## [抽出テキスト]
* * *
小学生からバスケ一筋の江口。身長168センチの高さがストロングポイントの一つだ[写真]=斎藤寿子

最終戦、最後に託されたシュートを外した悔しさ

 19年のU25世界選手権では6試合中4試合に出場し、そのうち2試合でスタメンに抜擢された。過去最高の4強入りに貢献した江口を海外も注目して見ていたようだ。

「最後のフェアウェルパーティーで突然、海外チームのコーチに呼び止められて『あなたはシュートがうまいね。もっとうまくなると思うから頑張って』と。まさかそんなことを言ってもらえるなんて思ってもいなかったので、すごくうれしかったです」

 一方、自分自身での感触はというと「海外選手とのレベルの差を感じ、悔しい思いのほうが大きかった」と語る。最も印象に残っているのは、最後の3位決定戦だという。相手は前年A代表の世界選手権で準優勝したチームの主力メンバー2人を擁するイギリスだった。

「その試合では前半に少し出させてもらっていたのですが、第4クォーターでも残り3分の時にコートに出させてもらいました。たぶん次の4年後のことを考えて、若い私たちにプレータイムを与えてくれたのだと思います。最後の最後、ボールを託されたのは私だったのですが、シュートを決めることができず本当に悔しかったです」
* * *
## [データ部分]
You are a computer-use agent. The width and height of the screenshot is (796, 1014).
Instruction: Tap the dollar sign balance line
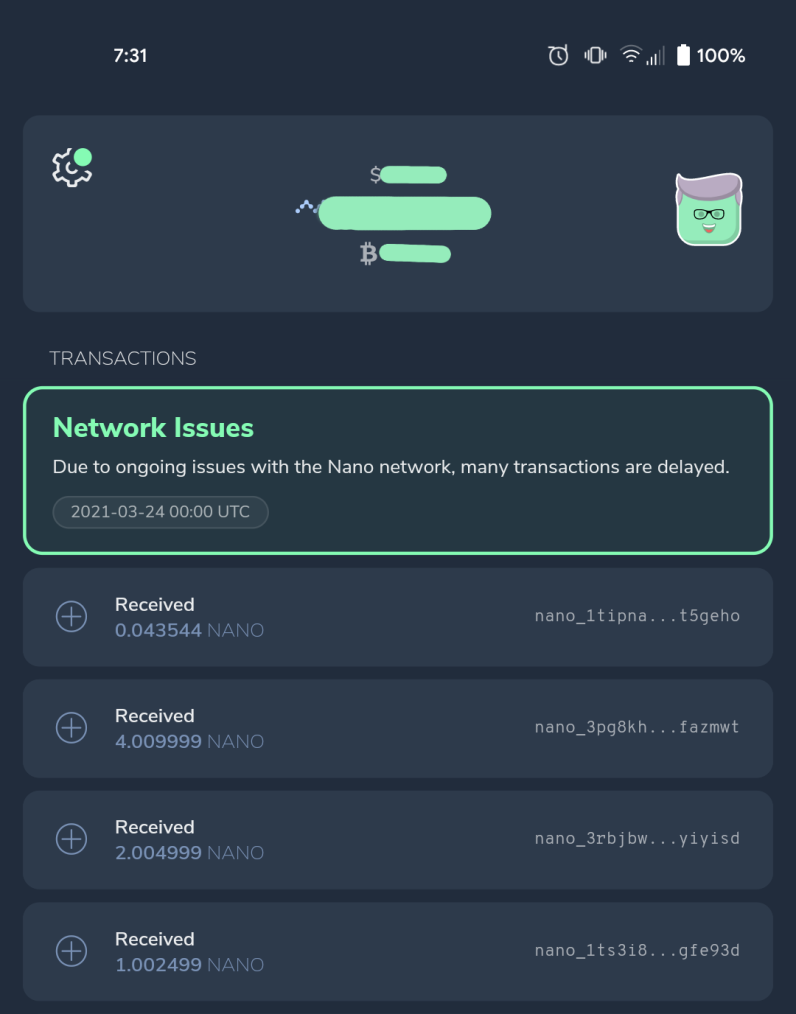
* * *
## [作業内容]
1. 抽出テキストの「小学生からバスケ一筋の江口。」から「2人を擁するイギリスだった。」までの部分を、「シュート」を「ショット」に差し替えて書き直してください。
2. 抽出テキストに出てくる「悔し」を含む言い方を、すべて挙げてください。

## [各問の解答]
1.
小学生からバスケ一筋の江口。身長168センチの高さがストロングポイントの一つだ[写真]=斎藤寿子

最終戦、最後に託されたショットを外した悔しさ

 19年のU25世界選手権では6試合中4試合に出場し、そのうち2試合でスタメンに抜擢された。過去最高の4強入りに貢献した江口を海外も注目して見ていたようだ。

「最後のフェアウェルパーティーで突然、海外チームのコーチに呼び止められて『あなたはショットがうまいね。もっとうまくなると思うから頑張って』と。まさかそんなことを言ってもらえるなんて思ってもいなかったので、すごくうれしかったです」

 一方、自分自身での感触はというと「海外選手とのレベルの差を感じ、悔しい思いのほうが大きかった」と語る。最も印象に残っているのは、最後の3位決定戦だという。相手は前年A代表の世界選手権で準優勝したチームの主力メンバー2人を擁するイギリスだった。

2.
- 悔しさ
- 悔しい思い
- 悔しかった